*EXERCISE DETAILS*. Reproduce the article below about Eamonn Fitzmaurice's choice of venue, word for word and in full.

*SUPPLIED TEXT*.
————
His reaction to it – a rueful, slightly bashful chuckle – told us all we needed to know. Just like twelve months ago Eamonn Fitzmauric­e bet on the wrong horse.

Given the choice of two venues, featuring three potential quarter-final opponents for the Kingdom he ended up in the one place, watching the one game, that would have absolutely no bearing on his thinking for the week ahead.

Of course, the Finuge man had sound reasons for going where he went. Clare and Roscommon he knew, as well as any opposing manager knows another team, having played both teams twice over the course of the season.

Derry were potentiall­y something new, a different team playing a different brand of football to what the Kingdom had already come across this year. It made perfect sense for him to go there and check them out.

It doesn’t in any way suggest he was taking Clare’s potential to beat Roscommon lightly... or, indeed, Tipperary’s to beat Derry. While he was in Cavan with Diarmuid Murphy, his trusted lieutenant­s Padraig Corcoran and Liam Hassett were in Salthill.

Still for all that you do wonder whether his choice of venue revealed a certain yearning for something a little different. A desire for his team to be tested in a different way to how they’d been already.

“Absolutely and last week that’s the way I would have felt about it,” he says.

“But having seen the games, undoubtedl­y of the three teams we could have played, Clare are the best, simple as that. So from our point of view they’re going to give us a strenuous test and if we can get over them they’re going to give us a tough test.

“Obviously we’re planning to beat them, but again we’re going to have to be at our best. They’ve improved since last June and they’ll have serious confidence and momentum, which are two key ingredient­s in sport if you’re trying to win games.

“Derry would have given us a new challenge and a different challenge, but not a better challenge, Clare are better than Derry.”
————
(Word and element location data)
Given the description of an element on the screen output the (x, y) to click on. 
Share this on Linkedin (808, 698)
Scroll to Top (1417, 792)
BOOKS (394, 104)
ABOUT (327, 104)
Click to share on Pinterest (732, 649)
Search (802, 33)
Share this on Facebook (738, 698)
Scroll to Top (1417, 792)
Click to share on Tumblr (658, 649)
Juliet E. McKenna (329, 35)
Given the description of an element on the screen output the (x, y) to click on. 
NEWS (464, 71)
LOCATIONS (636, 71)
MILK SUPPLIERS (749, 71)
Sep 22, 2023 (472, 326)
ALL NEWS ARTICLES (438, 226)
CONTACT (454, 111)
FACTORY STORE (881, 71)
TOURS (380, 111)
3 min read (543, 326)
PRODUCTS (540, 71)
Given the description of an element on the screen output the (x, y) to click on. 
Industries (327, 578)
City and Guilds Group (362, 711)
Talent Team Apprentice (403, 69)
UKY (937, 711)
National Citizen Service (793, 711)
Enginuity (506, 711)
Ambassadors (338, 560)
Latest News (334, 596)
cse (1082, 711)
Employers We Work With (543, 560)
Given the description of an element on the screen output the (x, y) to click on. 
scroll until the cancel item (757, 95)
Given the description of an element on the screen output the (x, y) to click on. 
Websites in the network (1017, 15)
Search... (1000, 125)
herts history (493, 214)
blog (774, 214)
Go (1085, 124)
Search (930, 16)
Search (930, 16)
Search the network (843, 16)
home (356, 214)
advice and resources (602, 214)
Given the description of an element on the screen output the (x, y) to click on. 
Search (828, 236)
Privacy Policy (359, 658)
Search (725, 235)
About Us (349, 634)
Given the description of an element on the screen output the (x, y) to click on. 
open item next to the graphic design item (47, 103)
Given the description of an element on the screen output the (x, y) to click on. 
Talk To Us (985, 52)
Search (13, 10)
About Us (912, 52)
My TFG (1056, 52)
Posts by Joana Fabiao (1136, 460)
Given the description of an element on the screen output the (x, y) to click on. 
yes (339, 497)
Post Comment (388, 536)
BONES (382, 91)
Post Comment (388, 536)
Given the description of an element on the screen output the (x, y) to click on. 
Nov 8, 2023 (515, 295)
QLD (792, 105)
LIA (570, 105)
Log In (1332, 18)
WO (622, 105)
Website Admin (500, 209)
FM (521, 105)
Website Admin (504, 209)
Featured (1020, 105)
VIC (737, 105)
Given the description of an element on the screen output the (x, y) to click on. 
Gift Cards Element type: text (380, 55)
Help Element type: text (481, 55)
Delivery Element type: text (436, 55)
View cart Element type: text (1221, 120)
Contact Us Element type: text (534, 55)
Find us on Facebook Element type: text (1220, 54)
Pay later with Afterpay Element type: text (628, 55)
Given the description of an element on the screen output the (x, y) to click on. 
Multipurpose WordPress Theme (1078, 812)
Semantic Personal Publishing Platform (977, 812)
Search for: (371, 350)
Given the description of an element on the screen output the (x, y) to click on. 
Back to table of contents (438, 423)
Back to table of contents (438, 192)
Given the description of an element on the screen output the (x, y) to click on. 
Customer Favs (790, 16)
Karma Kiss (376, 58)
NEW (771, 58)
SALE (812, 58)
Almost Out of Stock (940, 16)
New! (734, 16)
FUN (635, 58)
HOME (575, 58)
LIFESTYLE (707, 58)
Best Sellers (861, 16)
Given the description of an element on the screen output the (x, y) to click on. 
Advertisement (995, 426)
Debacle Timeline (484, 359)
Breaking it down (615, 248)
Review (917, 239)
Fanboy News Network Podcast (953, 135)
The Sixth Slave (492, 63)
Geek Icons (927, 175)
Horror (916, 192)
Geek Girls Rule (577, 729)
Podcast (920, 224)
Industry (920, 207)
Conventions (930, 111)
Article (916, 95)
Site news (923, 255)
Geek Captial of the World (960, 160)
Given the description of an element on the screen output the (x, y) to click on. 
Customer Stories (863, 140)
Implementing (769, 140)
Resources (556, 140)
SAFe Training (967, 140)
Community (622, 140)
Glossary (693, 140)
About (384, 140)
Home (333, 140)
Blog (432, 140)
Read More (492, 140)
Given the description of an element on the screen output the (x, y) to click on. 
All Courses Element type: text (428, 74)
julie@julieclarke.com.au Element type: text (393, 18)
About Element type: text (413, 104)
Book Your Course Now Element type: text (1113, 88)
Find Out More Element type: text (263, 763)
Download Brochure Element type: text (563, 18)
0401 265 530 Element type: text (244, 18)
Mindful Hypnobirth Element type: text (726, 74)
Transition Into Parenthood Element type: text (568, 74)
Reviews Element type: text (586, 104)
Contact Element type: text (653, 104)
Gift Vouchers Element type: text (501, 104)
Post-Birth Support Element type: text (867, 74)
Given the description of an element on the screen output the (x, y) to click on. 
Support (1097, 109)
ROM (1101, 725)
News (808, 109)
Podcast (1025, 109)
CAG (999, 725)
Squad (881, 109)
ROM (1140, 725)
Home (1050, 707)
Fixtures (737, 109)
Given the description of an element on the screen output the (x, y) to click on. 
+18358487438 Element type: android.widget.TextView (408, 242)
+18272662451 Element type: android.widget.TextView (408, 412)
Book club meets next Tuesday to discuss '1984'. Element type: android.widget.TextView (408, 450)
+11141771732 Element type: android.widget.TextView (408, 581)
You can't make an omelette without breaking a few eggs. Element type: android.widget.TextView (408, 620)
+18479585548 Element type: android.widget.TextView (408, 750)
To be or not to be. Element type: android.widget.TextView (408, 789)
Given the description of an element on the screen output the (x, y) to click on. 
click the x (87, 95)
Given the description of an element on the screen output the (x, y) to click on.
————
*OUTPUT FOR THIS EXERCISE*.
His reaction to it – a rueful, slightly bashful chuckle – told us all we needed to know. Just like twelve months ago Eamonn Fitzmauric­e bet on the wrong horse.

Given the choice of two venues, featuring three potential quarter-final opponents for the Kingdom he ended up in the one place, watching the one game, that would have absolutely no bearing on his thinking for the week ahead.

Of course, the Finuge man had sound reasons for going where he went. Clare and Roscommon he knew, as well as any opposing manager knows another team, having played both teams twice over the course of the season.

Derry were potentiall­y something new, a different team playing a different brand of football to what the Kingdom had already come across this year. It made perfect sense for him to go there and check them out.

It doesn’t in any way suggest he was taking Clare’s potential to beat Roscommon lightly... or, indeed, Tipperary’s to beat Derry. While he was in Cavan with Diarmuid Murphy, his trusted lieutenant­s Padraig Corcoran and Liam Hassett were in Salthill.

Still for all that you do wonder whether his choice of venue revealed a certain yearning for something a little different. A desire for his team to be tested in a different way to how they’d been already.

“Absolutely and last week that’s the way I would have felt about it,” he says.

“But having seen the games, undoubtedl­y of the three teams we could have played, Clare are the best, simple as that. So from our point of view they’re going to give us a strenuous test and if we can get over them they’re going to give us a tough test.

“Obviously we’re planning to beat them, but again we’re going to have to be at our best. They’ve improved since last June and they’ll have serious confidence and momentum, which are two key ingredient­s in sport if you’re trying to win games.

“Derry would have given us a new challenge and a different challenge, but not a better challenge, Clare are better than Derry.”